[Work order]: When the string "calendar" appears in a line of the records, show the whole line.

[Provided entries]:
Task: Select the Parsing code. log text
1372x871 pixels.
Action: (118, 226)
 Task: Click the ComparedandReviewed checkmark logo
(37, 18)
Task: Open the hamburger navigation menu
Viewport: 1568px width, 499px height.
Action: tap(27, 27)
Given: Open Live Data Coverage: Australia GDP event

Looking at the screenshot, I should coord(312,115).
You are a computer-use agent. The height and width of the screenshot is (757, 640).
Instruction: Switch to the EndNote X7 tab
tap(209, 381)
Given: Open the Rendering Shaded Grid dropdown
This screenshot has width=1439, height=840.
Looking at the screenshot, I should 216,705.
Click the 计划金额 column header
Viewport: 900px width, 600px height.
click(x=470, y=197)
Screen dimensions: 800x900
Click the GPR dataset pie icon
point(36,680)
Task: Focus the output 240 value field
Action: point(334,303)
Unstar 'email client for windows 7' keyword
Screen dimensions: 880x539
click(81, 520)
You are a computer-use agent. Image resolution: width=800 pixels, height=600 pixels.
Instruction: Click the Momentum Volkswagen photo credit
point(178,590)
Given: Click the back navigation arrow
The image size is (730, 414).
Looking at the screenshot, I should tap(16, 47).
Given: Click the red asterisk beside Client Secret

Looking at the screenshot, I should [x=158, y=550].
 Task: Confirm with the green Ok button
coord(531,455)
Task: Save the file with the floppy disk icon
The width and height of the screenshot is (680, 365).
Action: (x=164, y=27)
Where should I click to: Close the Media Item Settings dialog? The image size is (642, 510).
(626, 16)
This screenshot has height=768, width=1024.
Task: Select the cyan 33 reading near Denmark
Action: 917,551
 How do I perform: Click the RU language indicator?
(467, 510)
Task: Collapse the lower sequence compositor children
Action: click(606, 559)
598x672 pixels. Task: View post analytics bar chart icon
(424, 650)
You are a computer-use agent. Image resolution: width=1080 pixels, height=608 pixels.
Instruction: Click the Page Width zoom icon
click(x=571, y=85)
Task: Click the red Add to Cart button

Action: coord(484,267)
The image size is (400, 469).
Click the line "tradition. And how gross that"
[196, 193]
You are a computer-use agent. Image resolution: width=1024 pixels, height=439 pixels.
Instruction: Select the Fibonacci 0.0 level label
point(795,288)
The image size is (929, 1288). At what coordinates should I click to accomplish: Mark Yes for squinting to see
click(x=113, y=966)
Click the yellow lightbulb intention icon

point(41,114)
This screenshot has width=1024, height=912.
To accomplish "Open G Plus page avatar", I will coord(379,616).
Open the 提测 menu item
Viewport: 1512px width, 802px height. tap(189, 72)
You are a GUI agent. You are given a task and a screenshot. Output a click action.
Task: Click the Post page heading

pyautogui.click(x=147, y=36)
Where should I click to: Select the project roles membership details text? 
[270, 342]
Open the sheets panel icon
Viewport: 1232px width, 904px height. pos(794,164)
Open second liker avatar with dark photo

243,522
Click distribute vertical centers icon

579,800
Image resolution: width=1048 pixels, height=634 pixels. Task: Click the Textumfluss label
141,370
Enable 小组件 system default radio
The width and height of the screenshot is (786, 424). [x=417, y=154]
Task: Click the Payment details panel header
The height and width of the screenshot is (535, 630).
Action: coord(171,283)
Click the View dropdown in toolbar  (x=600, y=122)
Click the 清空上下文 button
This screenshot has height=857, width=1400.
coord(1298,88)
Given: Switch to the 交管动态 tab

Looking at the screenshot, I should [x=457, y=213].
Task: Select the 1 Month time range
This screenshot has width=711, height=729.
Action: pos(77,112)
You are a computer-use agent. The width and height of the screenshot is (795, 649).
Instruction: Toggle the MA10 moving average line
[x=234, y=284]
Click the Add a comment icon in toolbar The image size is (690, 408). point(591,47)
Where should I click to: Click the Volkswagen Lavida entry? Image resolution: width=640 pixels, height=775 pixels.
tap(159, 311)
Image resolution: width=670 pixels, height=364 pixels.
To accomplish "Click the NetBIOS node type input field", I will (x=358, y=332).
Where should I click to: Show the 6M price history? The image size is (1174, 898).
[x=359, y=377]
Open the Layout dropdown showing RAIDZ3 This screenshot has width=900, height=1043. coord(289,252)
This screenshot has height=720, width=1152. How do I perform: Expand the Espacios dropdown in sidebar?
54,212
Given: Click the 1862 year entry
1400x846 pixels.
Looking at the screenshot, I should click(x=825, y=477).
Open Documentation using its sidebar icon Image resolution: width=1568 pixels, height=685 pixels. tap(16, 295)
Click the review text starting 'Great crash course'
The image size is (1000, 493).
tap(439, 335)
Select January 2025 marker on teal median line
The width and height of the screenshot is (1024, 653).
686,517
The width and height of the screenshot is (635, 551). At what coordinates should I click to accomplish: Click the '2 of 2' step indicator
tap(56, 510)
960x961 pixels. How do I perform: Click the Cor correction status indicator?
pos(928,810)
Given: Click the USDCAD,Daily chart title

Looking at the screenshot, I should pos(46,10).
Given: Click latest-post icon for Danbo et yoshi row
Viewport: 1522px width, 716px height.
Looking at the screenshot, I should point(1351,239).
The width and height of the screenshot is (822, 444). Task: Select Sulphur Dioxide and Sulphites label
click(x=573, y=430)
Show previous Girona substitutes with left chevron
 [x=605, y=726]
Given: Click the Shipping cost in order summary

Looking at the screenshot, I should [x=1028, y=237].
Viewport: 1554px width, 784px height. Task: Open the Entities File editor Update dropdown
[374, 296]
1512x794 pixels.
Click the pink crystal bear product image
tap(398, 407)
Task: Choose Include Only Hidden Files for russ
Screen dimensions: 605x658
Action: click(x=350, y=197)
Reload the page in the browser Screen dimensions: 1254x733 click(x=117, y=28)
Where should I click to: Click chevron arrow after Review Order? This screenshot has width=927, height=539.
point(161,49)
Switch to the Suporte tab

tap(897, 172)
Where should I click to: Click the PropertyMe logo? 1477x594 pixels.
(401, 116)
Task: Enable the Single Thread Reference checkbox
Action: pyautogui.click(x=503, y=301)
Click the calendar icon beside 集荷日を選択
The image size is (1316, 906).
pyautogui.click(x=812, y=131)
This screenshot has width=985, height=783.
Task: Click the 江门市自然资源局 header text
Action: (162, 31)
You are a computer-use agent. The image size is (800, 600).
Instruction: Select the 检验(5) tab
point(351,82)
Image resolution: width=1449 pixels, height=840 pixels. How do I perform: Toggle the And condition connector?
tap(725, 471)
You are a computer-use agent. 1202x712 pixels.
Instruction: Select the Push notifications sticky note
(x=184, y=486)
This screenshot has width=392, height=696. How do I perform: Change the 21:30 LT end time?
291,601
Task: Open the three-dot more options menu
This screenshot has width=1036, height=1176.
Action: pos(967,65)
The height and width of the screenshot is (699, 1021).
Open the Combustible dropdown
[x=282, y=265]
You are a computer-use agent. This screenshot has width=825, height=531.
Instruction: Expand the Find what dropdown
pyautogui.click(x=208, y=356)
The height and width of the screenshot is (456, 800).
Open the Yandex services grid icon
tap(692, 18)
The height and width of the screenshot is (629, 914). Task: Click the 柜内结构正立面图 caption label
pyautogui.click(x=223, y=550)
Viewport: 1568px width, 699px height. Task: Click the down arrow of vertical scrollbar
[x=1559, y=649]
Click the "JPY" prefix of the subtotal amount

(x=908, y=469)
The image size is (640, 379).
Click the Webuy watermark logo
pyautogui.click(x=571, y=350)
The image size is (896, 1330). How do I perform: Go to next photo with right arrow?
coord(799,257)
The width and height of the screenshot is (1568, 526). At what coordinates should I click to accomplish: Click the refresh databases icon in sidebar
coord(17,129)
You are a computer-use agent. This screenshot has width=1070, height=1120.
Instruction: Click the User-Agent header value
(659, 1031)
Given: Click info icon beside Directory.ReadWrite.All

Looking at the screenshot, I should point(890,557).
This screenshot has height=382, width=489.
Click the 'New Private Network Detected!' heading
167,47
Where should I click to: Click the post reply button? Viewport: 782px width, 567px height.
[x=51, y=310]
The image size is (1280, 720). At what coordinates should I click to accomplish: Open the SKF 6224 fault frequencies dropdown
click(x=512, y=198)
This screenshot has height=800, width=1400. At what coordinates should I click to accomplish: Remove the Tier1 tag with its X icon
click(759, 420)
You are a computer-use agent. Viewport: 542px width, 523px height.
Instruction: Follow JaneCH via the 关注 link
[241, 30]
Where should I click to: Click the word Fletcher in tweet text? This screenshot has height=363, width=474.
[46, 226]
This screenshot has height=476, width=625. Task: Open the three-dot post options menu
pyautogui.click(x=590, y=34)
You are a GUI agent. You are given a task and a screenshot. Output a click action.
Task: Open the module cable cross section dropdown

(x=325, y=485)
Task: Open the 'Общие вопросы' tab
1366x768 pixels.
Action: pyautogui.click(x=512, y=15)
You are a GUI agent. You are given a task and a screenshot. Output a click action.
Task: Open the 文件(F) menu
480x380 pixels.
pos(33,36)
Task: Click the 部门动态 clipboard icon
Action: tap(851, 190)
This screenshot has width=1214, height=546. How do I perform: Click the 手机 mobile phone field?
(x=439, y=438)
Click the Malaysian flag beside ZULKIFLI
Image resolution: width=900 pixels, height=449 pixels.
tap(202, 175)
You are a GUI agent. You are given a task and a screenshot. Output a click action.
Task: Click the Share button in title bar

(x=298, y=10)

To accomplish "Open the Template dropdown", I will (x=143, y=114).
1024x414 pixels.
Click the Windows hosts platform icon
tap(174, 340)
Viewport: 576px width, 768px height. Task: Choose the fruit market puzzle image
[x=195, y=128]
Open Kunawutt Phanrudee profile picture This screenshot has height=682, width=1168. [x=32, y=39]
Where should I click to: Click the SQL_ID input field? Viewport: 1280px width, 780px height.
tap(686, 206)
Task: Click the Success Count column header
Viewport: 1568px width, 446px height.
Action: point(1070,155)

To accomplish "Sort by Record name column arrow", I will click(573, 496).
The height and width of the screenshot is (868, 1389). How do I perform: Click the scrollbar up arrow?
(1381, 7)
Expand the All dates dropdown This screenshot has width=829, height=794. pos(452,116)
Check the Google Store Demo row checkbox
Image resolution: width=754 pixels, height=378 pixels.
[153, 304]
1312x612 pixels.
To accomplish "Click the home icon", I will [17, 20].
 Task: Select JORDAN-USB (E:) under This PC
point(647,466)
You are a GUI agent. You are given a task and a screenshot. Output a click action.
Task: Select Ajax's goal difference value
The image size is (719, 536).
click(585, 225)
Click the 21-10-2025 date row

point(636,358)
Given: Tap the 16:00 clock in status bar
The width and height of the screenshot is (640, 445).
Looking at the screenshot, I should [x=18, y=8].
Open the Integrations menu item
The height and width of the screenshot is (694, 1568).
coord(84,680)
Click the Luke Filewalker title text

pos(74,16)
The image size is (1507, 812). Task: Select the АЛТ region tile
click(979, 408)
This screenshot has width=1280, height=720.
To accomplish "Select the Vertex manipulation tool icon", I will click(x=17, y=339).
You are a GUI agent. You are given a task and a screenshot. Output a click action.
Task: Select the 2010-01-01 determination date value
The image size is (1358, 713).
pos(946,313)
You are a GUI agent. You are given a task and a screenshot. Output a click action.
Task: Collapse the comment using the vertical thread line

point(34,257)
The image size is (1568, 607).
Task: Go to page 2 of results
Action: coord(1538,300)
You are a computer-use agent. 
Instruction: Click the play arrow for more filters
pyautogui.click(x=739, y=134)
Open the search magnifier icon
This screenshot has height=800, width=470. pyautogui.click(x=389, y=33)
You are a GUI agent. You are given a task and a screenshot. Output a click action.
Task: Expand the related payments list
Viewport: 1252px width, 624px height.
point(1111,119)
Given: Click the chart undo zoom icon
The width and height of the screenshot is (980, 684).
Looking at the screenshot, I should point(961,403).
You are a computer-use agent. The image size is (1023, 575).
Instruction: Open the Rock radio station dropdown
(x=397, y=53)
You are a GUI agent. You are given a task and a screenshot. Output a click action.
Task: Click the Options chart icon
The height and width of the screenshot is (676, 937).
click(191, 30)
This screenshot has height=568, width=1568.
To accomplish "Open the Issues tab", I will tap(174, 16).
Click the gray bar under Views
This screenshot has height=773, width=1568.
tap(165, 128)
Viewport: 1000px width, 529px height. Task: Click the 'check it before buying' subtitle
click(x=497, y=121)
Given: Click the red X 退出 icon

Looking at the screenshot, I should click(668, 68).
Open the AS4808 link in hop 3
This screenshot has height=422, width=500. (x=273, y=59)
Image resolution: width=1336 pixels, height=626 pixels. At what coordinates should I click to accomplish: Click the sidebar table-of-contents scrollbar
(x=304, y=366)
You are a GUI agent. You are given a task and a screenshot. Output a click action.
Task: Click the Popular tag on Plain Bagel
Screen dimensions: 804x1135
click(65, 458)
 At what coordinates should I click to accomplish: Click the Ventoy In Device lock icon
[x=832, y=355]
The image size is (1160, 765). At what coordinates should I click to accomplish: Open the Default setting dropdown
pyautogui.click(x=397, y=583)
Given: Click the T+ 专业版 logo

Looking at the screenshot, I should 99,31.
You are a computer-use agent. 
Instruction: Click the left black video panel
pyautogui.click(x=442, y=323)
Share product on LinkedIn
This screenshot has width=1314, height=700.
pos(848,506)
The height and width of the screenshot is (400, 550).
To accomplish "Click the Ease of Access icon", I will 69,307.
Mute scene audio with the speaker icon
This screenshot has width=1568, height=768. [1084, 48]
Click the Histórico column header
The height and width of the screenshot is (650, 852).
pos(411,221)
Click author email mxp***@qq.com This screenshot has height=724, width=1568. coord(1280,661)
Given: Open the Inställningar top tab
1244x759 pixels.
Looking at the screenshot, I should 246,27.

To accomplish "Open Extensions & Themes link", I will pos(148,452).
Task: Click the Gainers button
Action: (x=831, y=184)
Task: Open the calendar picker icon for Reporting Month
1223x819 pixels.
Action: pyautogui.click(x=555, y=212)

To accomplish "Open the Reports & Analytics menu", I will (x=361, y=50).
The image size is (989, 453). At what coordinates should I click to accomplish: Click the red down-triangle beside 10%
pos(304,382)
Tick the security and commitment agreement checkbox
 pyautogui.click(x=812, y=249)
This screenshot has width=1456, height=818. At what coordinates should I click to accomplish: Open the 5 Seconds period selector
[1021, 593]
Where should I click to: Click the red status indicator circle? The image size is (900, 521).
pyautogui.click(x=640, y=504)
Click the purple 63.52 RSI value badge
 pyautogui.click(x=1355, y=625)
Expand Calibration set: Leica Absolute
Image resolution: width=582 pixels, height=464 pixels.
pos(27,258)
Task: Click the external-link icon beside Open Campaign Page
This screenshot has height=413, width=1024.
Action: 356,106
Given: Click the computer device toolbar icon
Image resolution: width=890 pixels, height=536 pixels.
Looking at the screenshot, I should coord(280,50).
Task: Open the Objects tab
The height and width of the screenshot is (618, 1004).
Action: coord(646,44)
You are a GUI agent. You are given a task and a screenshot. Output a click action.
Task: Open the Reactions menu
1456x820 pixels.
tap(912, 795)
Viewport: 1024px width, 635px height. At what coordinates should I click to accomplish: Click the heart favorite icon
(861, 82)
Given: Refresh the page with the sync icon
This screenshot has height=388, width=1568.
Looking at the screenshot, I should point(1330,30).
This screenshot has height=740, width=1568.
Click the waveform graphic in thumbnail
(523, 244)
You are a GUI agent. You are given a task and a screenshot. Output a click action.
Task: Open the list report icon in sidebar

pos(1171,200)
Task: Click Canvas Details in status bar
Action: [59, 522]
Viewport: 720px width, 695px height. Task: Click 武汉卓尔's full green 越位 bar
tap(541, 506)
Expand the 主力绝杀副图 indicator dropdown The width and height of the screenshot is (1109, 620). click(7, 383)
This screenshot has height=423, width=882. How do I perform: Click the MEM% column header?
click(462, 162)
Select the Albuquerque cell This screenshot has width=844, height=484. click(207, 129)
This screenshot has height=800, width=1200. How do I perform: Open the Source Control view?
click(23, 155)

[Answer for this exercise]:
Click the calendar icon beside 集荷日を選択
Task: Open the calendar picker icon for Reporting Month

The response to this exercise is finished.